Celery 4.2.1 didn't work for me on Windows. It caused DICOM node queries to run multiple times. I've reverted back to 4.0.0 and the problem has gone away. I think it is this bug: https://github.com/celery/celery/issues/3430.
I think we should pin celery to version 4.0.0 otherwise users will run into this problem.
Rolling back to celery version 4.0.0 wasn't as easy as I thought either. After downgrading to celery 4.0.0 I received an error when trying to run celery:
ImportError: No module called async.timer
The above error was because the installed kombu package version (4.2.1) didn't match that of celery (4.0.0). I had to manually revert kombu to a point release that matched celery (kombu 4.0.2). Everything then worked again.
This doesn't work for me. I'm running 0.9.0b5 on my live system. Clicking the "Abort" button on an export has no effect - it continues. Clicking on "Terminate task" in the celery active task has no effect.
I'm running Celery with the following command:
celery worker -n default -P solo -Ofair -A openremproject -c 1 -Q default --pidfile=%celeryPidFile% --logfile=%celeryLogFile%
I assume that the updated code is included in 0.9.05b5?
I've tested the ability to terminate export jobs with each of the available execution pools. Termination only works when using the default -P prefork; termination does not work for -P solo, -P gevent or -P eventlet.
RabbitMQ interface shows nothing for processing tasks (in default queue)
RabbitMQ shows number of tasks waiting to be passed to Celery as 'tasks being processed'
RabbitMQ has no new UID style queues
Flower interface shows tasks, terminate fine
Exports interface shows tasks, terminate fine
On keeping a results record
We don't currently make use of the results we are hanging on to
We never get() or forget() the results, so they build up unnecessarily
On using acks_late
This means the acknowledgement is not sent to RabbitMQ until the task is complete.
If the result never comes, in some circumstances it is resent, starting the task again.
If the task takes too long, in some circumstances it is resent (some Celery versions only?)
If we can't think of a reason to keep the results backend, I propose we stop using it, then combine the status table and number of tasks waiting to be started from the current RabbitMQ page with the Flower page of current and completed tasks.
I've been trying to find good docs on solo etc, without much luck.
My current thinking is that solo is blocking, and as a result won't process the request for it to abort until it has finished the task, which kind of defeats the point.

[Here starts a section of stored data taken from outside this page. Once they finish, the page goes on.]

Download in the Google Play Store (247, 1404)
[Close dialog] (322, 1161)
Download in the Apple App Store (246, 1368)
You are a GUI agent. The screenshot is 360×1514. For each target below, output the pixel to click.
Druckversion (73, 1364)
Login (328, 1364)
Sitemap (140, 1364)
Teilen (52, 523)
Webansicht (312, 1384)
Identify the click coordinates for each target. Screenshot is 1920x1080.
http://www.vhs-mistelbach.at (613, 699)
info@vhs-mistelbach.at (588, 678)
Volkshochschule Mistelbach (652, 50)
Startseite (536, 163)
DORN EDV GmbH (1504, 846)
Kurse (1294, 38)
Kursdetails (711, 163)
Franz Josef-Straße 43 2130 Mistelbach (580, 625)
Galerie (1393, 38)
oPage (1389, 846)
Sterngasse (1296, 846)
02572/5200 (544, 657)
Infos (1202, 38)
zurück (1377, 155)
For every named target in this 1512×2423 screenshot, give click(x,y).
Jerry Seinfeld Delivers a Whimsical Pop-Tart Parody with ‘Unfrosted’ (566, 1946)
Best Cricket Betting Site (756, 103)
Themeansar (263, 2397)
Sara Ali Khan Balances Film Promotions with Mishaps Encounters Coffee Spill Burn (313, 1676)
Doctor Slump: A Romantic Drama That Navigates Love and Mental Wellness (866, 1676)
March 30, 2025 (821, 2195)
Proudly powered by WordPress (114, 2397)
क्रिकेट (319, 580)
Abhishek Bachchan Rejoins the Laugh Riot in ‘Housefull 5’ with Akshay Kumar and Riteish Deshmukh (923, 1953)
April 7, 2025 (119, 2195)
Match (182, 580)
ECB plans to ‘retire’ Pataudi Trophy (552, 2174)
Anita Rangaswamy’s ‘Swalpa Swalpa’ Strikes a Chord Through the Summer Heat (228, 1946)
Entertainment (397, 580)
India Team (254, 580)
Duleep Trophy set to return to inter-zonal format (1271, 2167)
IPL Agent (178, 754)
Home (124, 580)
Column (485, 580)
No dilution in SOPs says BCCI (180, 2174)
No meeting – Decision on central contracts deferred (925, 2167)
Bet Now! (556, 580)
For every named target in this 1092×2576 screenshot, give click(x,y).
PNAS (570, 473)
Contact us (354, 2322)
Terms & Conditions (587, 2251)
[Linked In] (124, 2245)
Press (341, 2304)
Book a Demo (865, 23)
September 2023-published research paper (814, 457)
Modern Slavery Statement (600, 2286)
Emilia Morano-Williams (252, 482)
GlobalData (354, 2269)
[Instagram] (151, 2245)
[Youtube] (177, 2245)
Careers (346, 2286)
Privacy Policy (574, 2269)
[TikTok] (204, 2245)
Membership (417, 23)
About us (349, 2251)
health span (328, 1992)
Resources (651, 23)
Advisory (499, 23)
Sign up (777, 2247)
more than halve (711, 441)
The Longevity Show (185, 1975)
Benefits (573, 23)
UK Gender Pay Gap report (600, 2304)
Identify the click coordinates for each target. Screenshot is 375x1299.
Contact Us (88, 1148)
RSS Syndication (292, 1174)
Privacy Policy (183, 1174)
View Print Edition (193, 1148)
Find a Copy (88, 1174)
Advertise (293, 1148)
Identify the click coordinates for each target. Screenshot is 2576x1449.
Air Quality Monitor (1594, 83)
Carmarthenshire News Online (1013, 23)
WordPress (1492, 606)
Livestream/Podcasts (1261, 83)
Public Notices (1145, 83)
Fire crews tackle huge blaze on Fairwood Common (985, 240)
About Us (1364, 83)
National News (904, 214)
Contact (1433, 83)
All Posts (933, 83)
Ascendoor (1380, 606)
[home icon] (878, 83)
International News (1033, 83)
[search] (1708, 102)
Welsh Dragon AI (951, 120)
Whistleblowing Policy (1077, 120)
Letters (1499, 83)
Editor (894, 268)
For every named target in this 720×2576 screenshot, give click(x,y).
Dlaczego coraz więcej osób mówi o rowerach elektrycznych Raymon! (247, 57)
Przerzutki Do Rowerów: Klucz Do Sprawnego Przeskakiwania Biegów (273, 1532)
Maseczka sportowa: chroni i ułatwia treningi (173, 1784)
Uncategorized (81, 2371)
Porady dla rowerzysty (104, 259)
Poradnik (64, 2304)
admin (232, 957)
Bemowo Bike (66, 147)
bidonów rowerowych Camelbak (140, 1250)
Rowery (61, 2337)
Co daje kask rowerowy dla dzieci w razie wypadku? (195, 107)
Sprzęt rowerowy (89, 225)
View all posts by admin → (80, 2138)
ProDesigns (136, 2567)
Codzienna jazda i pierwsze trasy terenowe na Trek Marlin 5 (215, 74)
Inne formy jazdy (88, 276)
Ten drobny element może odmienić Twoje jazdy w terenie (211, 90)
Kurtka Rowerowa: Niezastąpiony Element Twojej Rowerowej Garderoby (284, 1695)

So we either need to find an alternative way of killing things in Windows, or we need to reconsider whether it is necessary to use solo. I can't remember what the original problem was, but most of the discussions for other projects revolve around not getting results, which we don't make use of and might drop entirely...
I think that setting acks_late was to avoid long-running tasks such as PACS queries from being run multiple times.
I'll test what you've suggested above on my Windows system.
As an aside, I've just down-graded Celery on my live system from 4.0.0 to 3.1.25, the last version that "supported" Windows. This has enabled me to remove the "-P solo", and increase the concurrency back to 4 ("-c 4").
Cancelling exports now works.
I am running Celery 3.1.25 with the following command:
Being able to drop the -P solo with Celery 3.1.25 on Windows enables me to be running two things at once. For example, a PACS query can be going on at the same time as an export. Using "-p Solo" meant that if a PACS query was taking place then the system became unresponsive to exports etc until the query was complete. This is much better. So far...
Oh. My reading of acks_late was that if the task ran too long, the acknowledgement (when the task finished) would not come before the timeout and that would cause the task to be run multiple times!
I'm not worried about the error message in the Celery log. I get the same in my log. I guess we should document it so no-one else worries.
Are you able to remind me why with Celery 4+ you had to use solo and lose the concurrency? (Other than it not being supported anymore.)
I am not sure we have a way of specifying in our requirements a different version of Celery depending on whether we were using Windows or Linux, and it would be a shame to hold the Linux users back to old versions of Celery. And we may run into trouble as we move to Python 3.5+ if the Celery version is too old (not sure when that becomes a problem).
Trying to run Celery >=4.0 on Windows using the default pre-fork pool results in an error because the multi-threading is incompatible with Windows. It simply won't run on Windows (https://github.com/celery/celery/issues/3196).
The workaround is to use "-P solo". However, "solo" is a blocking pool, preventing Celery tasks from being run in parallel: they run one after the other. If you have a DICOM query that takes an hour then any other Celery task has to wait for the query to finish first.
There's also a suggestion that you could use the gevent or eventlet pools. However, I've not had any joy in getting these to work on Windows.
Environment variable didn't work for me. Something must have changed; let's drop that one.
Using the simple demonstration on the distributedpython website, solo and eventlet worked fine. gevent worked once I had pip installed it.
I can see indications that eventlet shouldn't be used for CPU bound long-running tasks (I think). But I can't find anything about gevent. I think I did see something somewhere, but I can't find it now.
I can't test them with OpenREM on my laptop because of the problems running RabbitMQ on a computer with the AD stealing the default directory variables. Maybe I should try it again, it has been a long time since I last tried!
I did try using gevent on a Windows system, but found that it blocked Celery tasks, much like using the solo switch. When using gevent the cancellation of exports did not work, probably as a result of this blocking behaviour. Perhaps I'll try again to double check.
I commented out the CELERY_ACKS_LATE = True and CELERY_RESULTS_BACKEND = 'rpc://' on my live system a couple of days ago. I haven't encountered any problems with this. PACS queries have all completed; I can cancel export tasks; skin dose maps are calculated in the background.
Windows Server 2012
RabbitMQ 3.6.9 with Erlang 19.1